The South Korean government spent 98 billion won (about 167 won) to deal with the pollution of the three U.S. military bases recovered last year. If calculated based on this amount, South Korea may need to pay at least 3494 billion won for the later governance of these 12 bases.
The pollution problem of U.S. military bases in South Korea has aroused strong dissatisfaction among the South Korean people. Some people held protests in front of the South Korean Ministry of Defense.
The intention of the United States needs to be vigilant.
Choi Zhangyu, the first director of the State Adjustment Office of Qingwatai, the South Korean presidential palace, said that the government will comprehensively consider the relocation plan of the U.S. military base in South Korea, the development plan of various local governments, and the consultation with the United States, and is committed to recovering all the land of the Longshan Base and other U.S. military bases in South Korea as soon as possible.
Analysts pointed out that the United States’ agreement to return some bases does not mean that the U.S. military in South Korea really wants to withdraw from South Korea, and the United States considers its own interests between advancing and retreating.
In recent years, the U.S. military has continuously strengthened its military deployment in the Asia-Pacific region. The U.S. Navy recently announced that in order to increase its military strength in the Asia-Pacific region, the U.S. military will reorganize the “First Fleet”. According to the report, the fleet will carry out important tasks in the Asia-Pacific region.
The U.S. military in South Korea closed some bases mainly to save money. The United States previously said that after closing some bases, it will gradually move the bases to the southern part of South Korea with a better geographical location and less missile threat.
Judging from the trend of the U.S. military
U.S. military in South Korea is indeed reducing the strength and unnecessary consumption, but the most critical “THAAD” system and air bases that can deploy F-22 fighters and B-52 strategic bombers are still firmly in the hands of the U.S. military.

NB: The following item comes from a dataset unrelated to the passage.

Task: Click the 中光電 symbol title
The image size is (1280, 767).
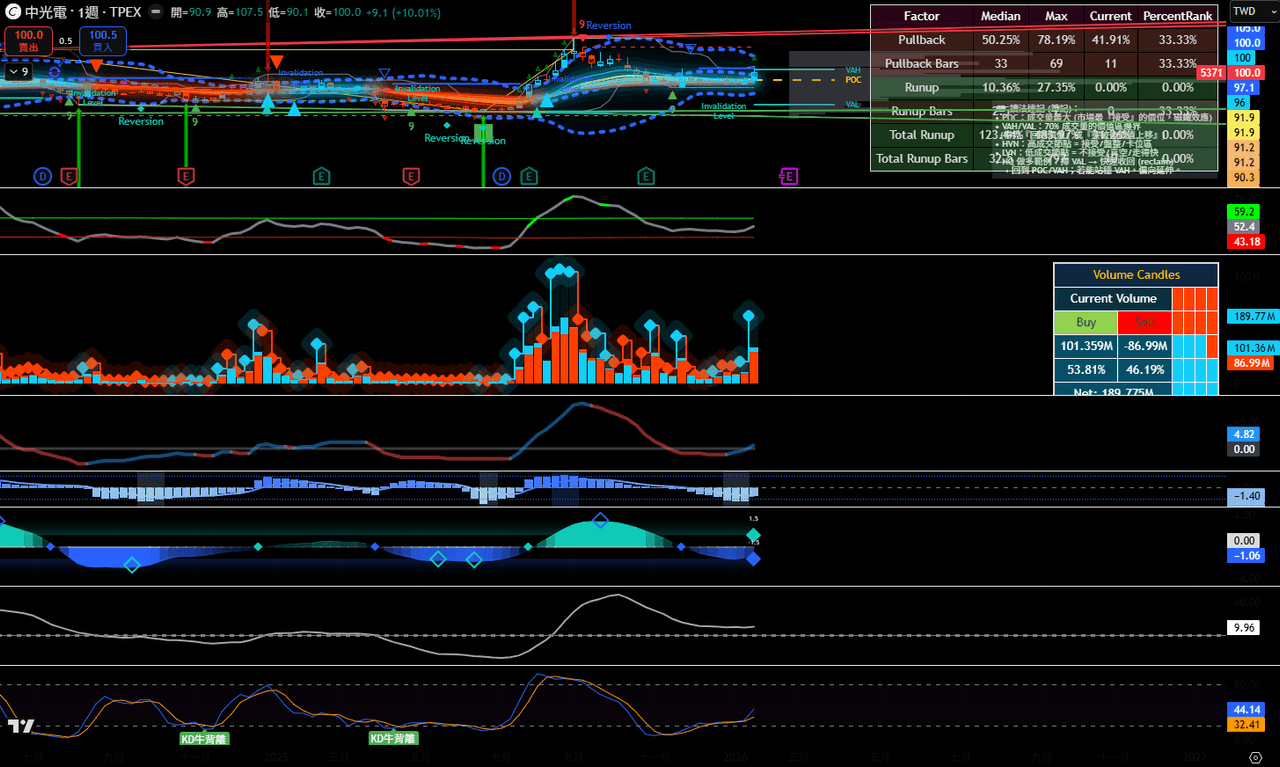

Some experts analyzed that there are still 12 bases in South Korea, which are expected to eventually be reduced to five to eight. The U.S. military is likely to send more stealth fighters such as F-22 and F-35 to these bases, equipped with new medium-range ballistic missiles, land-based Aegis air defense systems, etc.
In the future, the United States will also build Japan into a “second-echelon strike position”, which, together with South Korea, will form the U.S. military strike position in the western Pacific Ocean.
For the United States, closing several bases in South Korea is not a big problem, but for South Korea, the meaning is naturally different. As early as two years ago, South Korean President Moon Jae-in made it clear that he would withdraw his wartime command in 2023, give the South Korean army “true independence”, and at the same time let all the U.S. military in South Korea withdraw from South Korea.
In addition, the United States has always regarded the overseas military garrison as an important tool to promote hegemony. The U.S. military presence in South Korea is basically not subject to local laws and often acts a misdeed, which has aroused strong protests from the South Korean people. It can be said that the return of several bases by the United States is also to some extent to calm the dissatisfaction of South Korean society and a stopgap measure to temporarily stabilize the Blue House.